Listen to weekly podcasts hosted by David Dower as he interviews theatre artists from around the country to highlight #newplay bright spots. You can subscribe to the series via iTunes or this RSS Feed (for Android phones).

Transcription:

David Dower: Hello, Diane.

Diane Rodriguez: Hi, how are you?

David: I'm great. Have you recovered from TCG?

Diane: I did. I did. It took me a couple of days, but I did recover.

David: Well, good to see you here. I've been talking to Diane Rodriguez, who's the associate producer, director of new play productions at Center Theatre Group in Los Angeles, and also a writer and a freelance director in her own right. And, Diane, there's so many things you and I could talk about. Diane and I serve on a number of committees together, and so we end up in a bunch of different conversations.

Diane: That's right.

David: But the one we most wanna focus on today, if you're up for it, is really the work that you've been doing at Center Theatre Group around support for devise work, ensemble created work, and the presentation of company created work. You guys have a huge program there—

Diane: We do.

David: ... and a real pedigree all of a sudden that's just thrilling to see in this area. Could you talk about how that's happening.

Diane: Yes, absolutely. I think one of the key things for people to know is that I really believe that having artists on artistic staff at a theatre is really paramount to the way that the work is produced and developed. I come out of an ensemble. I was in an ensemble for a eleven years at Teatro Campesino. At the time, we didn't realize the definition of what we used to do, which was devise work.

But, with collective creation or collaboration, and we did a number of works that we would create together as an ensemble that Luis Valdez would eventually script, but that we would improvise, and then we toured extensively across the United States and in Europe. So, that's my background. Obviously, and I've done many other things besides that, but that was really the core of my ... I created my values system that way through collective creation. There's a great ... the whole notion of what devise is—

David: Can I, can I, uh wait. Can I come in through that? Hang on to that. You just said something I wanna really make sure that people hear. You created your values in that experience, and those values are guiding what you're doing now. I want to ask you, Diane, do you think that you discovered them or did you create them in that circumstance? Were you a new person as a result of that or did you find your voice as the person you'd always been there?

Diane: You know, I don't think I found my voice quite there because I was in a collective—

David: Uh-huh, well, just your values there.

Diane: ... and so the voice ... now my values, that's a different thing.

David: Yeah.

Diane:What I realized was that my voice would eventually represent the community that I came from, and that I really believed that I had a place in the center of my community, and that my voice as an artist would always reflect and try to inspire and try to tell the stories of my community. So, I never felt that I was an artist in a vacuum. I always felt that I had a community, and that I would wanna do work that had resonance.
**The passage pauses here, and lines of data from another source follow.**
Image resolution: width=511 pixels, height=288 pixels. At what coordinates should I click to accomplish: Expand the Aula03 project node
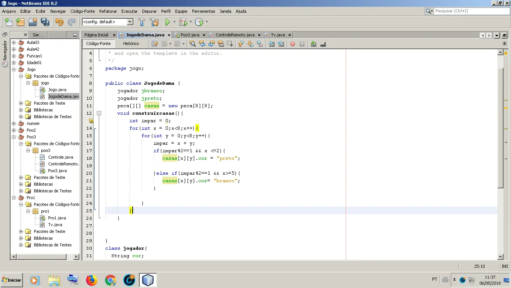click(14, 42)

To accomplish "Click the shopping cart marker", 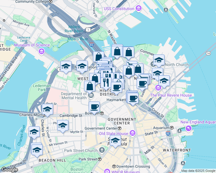I will click(x=132, y=65).
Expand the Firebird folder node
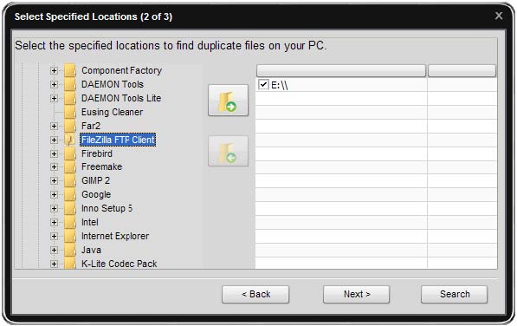 coord(54,153)
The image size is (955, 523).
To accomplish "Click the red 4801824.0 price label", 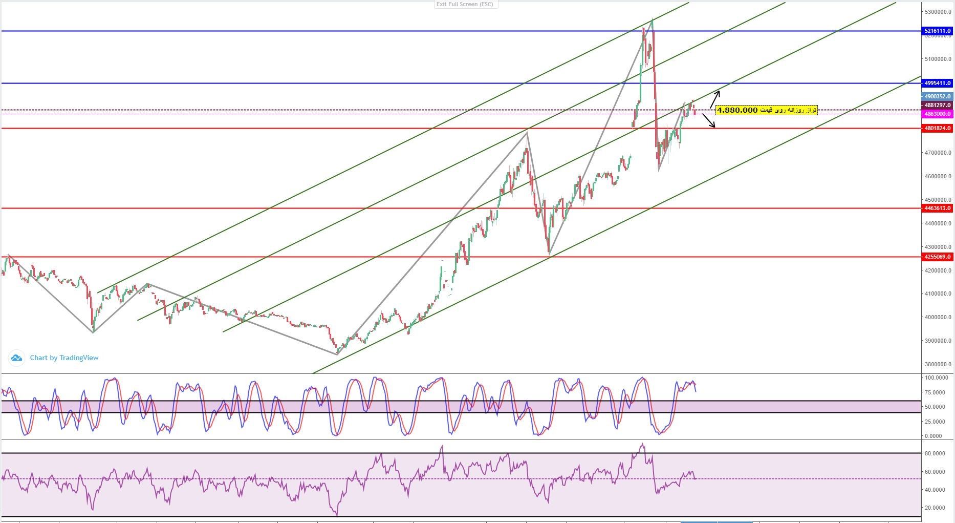I will point(937,128).
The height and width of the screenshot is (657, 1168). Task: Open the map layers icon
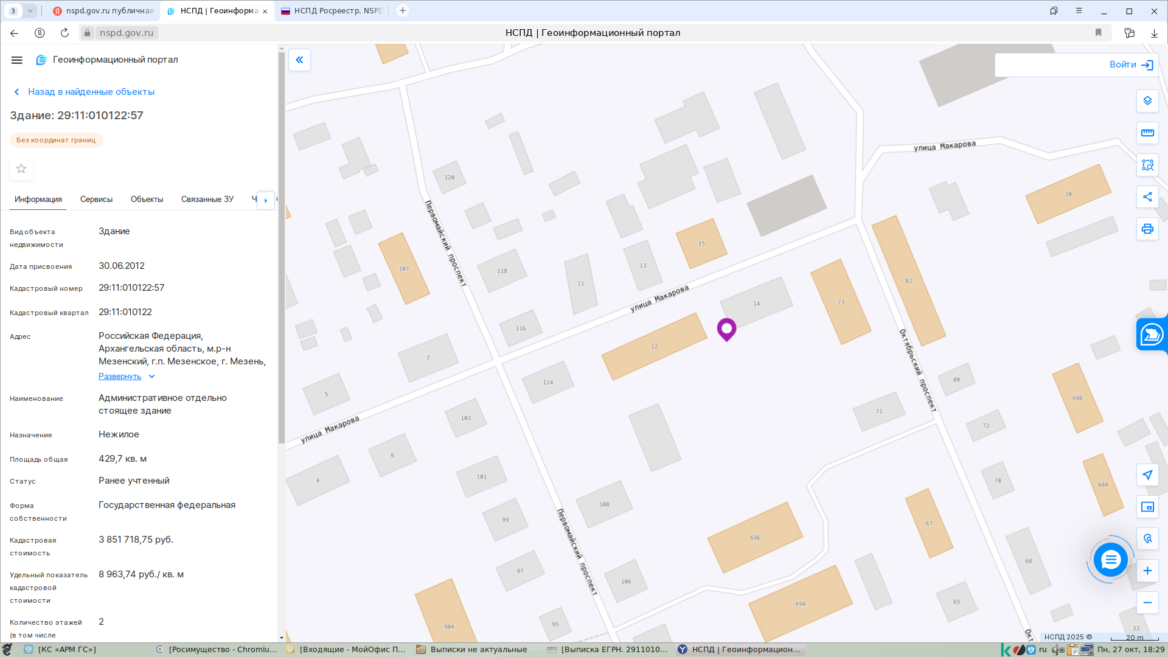coord(1147,101)
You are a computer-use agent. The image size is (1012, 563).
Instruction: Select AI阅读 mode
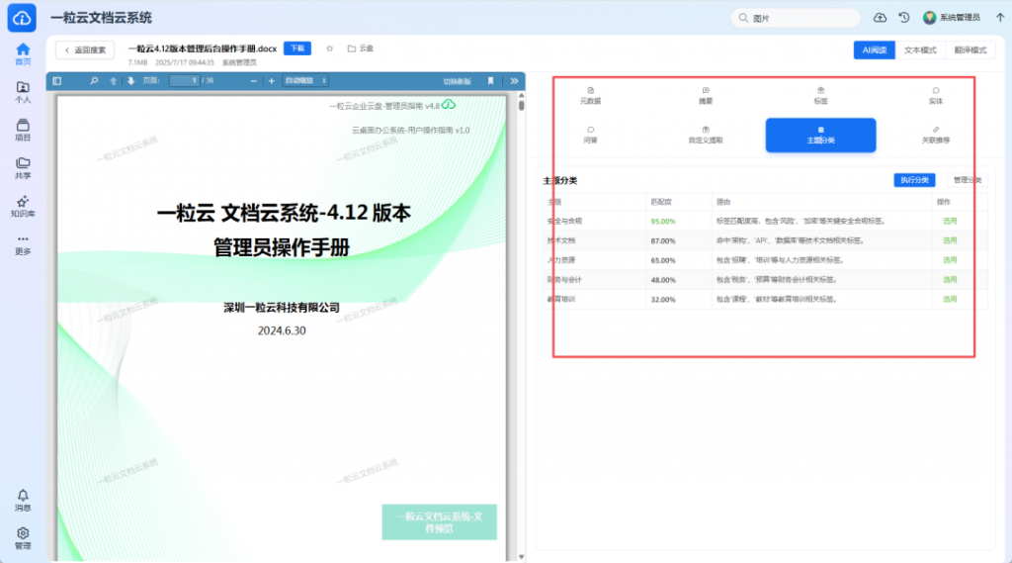[875, 49]
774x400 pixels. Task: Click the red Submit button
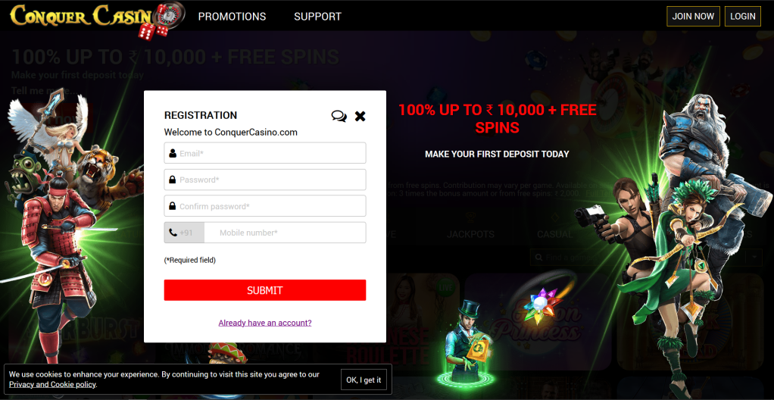click(265, 290)
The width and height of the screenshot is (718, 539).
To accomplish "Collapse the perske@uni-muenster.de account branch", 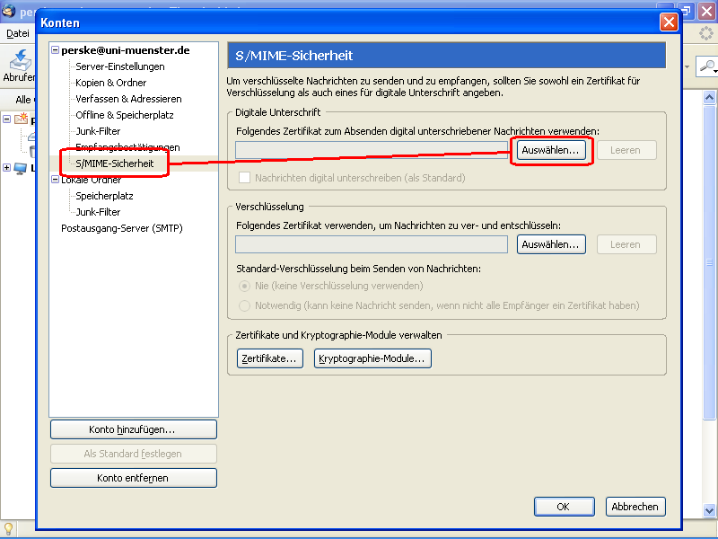I will 54,50.
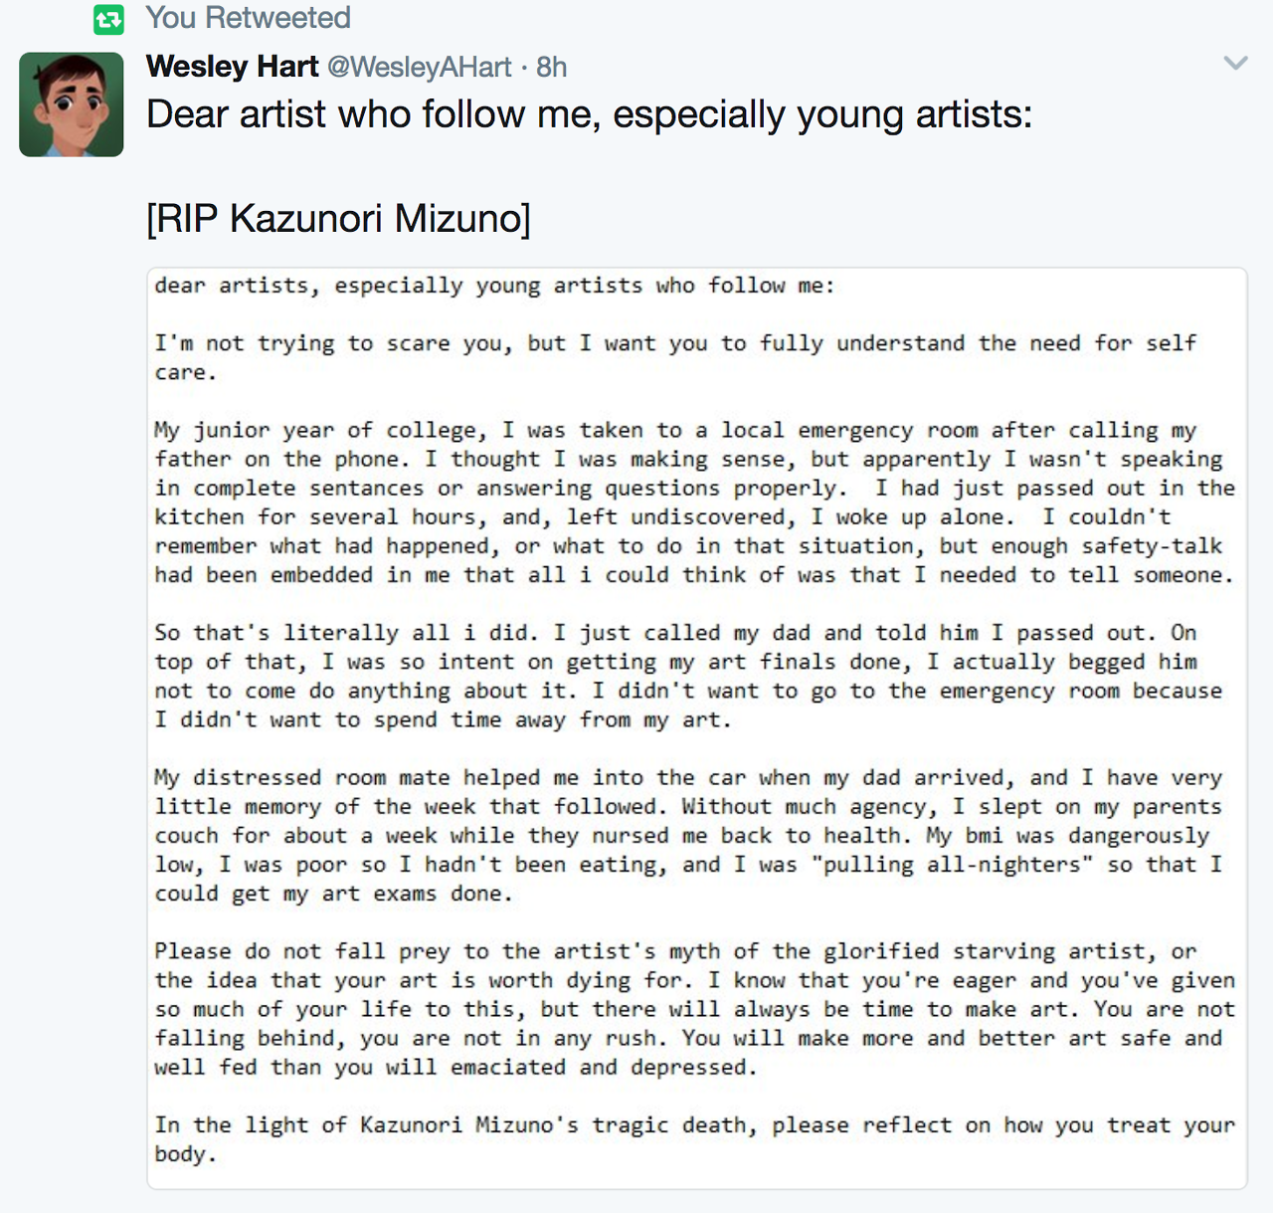Click the paragraph starting "So that's literally all i did"

687,676
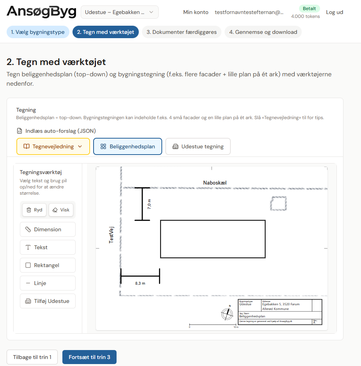This screenshot has width=361, height=366.
Task: Select the Visk eraser tool
Action: click(x=61, y=209)
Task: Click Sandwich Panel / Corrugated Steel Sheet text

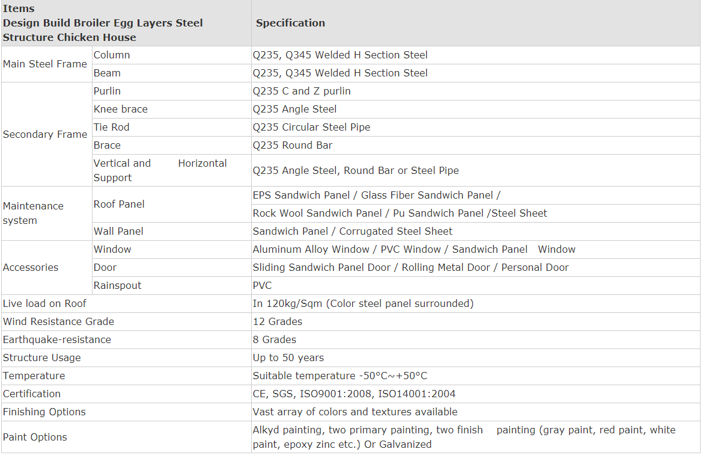Action: (x=352, y=231)
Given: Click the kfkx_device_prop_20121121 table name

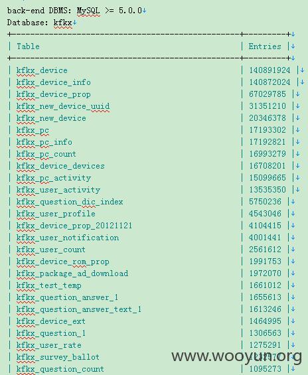Looking at the screenshot, I should click(74, 226).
And, that the fact that I was an activist, you know, obviously the Teatro Campesino was an activist organization. They were an activist theatre company, and uh, we did our work to inspire our community, and to instill cultural pride at a time when that was a very new thing. I learned, as an actor, to make choices, and to follow through on those choices, and I really believe that, that's what an activist does is that you choose to do something and that you follow through with that choice and that is an action. You follow through with that action and that makes you an activist. And so—

David: Yeah, well it's the root of the word. It's all the same word.

Diane: Yeah, that's exactly right. You're acting, right?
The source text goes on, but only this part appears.